Electric Hot Tuna and Steve Earle: Despite this being a seemingly odd bill on the surface, both acts draw inspiration from the Americana lexicon. Jorma Kaukonen and Jack Casady have been the constants in Hot Tuna since the duo started doing it as a side gig in the early ’70s, introducing subsequent generations of fans to the rich canon of traditional American country blues. As for Earle, he’s been an articulate, opinionated and prolific hero of the insurgent country movement, and the left, with his latest album Townes paying homage to the late troubadour Townes Van Zandt. As it stands, Earle also turns out to be quite the Renaissance man, as evidenced by the following.
1. Earle’s father was an air traffic controller and his mother was a virulent anti-death penalty advocate, a cause he continues to embrace.
2. He’s been married seven times, twice to the same woman, and is currently betrothed to fellow singer-songwriter Allison Moorer, making him Shelby Lynne’s brother in-law.
3. His eldest son Justin Townes Earle is named after his hero Townes Van Zandt.
4. After moving to Nashville in 1975 and getting work as a songwriter thanks to help from fellow Texan Guy Clark, Earle’s song “Mustang Wine” was slated to be cut by Elvis Presley. The King never showed up for the recording session and it was instead recorded by Carl Perkins.
5. Earle did time in the early ’90s on drug and firearms charges. Within 18 months of his release in late 1994, he’d recorded two albums and was nominated for a Best Contemporary Folk Album Grammy award in 1996.
6. In 2001, Earle released Doghouse Roses, a collection of short stories.
7. In 2002, Earle wrote “Karla,” a play about Karla Faye Tucker, a convicted murderer who became the first woman executed by the state of Texas since the Civil War.
8. Earle played a recurring role as recovering drug addict Walon in the HBO series The Wire.
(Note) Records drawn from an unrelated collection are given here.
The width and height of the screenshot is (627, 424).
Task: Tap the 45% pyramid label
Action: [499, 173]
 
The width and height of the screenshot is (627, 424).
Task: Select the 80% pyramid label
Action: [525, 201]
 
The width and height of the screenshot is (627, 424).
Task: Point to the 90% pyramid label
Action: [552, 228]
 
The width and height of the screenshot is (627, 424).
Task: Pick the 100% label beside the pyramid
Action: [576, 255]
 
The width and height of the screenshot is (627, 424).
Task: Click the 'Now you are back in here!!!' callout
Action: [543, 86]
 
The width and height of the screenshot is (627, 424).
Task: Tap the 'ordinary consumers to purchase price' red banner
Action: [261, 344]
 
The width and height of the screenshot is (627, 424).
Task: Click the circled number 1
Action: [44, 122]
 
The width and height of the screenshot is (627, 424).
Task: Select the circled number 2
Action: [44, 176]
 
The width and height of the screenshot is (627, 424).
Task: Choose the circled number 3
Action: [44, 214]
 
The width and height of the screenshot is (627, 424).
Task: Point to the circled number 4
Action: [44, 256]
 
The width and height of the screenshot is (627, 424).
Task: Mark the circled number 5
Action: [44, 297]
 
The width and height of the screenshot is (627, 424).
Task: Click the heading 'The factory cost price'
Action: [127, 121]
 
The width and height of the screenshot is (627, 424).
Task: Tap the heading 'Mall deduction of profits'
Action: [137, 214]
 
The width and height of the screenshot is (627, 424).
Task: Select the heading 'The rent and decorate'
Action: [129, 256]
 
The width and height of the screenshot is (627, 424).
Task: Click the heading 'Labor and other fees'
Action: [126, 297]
More recently, he plays a street musician in the current HBO series Treme.
9. Earle has been the subject of two biographies, Steve Earle: Fearless Heart, Outlaw Poet and Hardcore Troubadour: The Life and Near Death of Steve Earle.
10. After hosting a radio show on the now defunct Air America that ran from August 2004 until June 2007, Earle is DJing a show called Hardcore Troubadour on Sirius Satellite Radio’s Outlaw Country channel.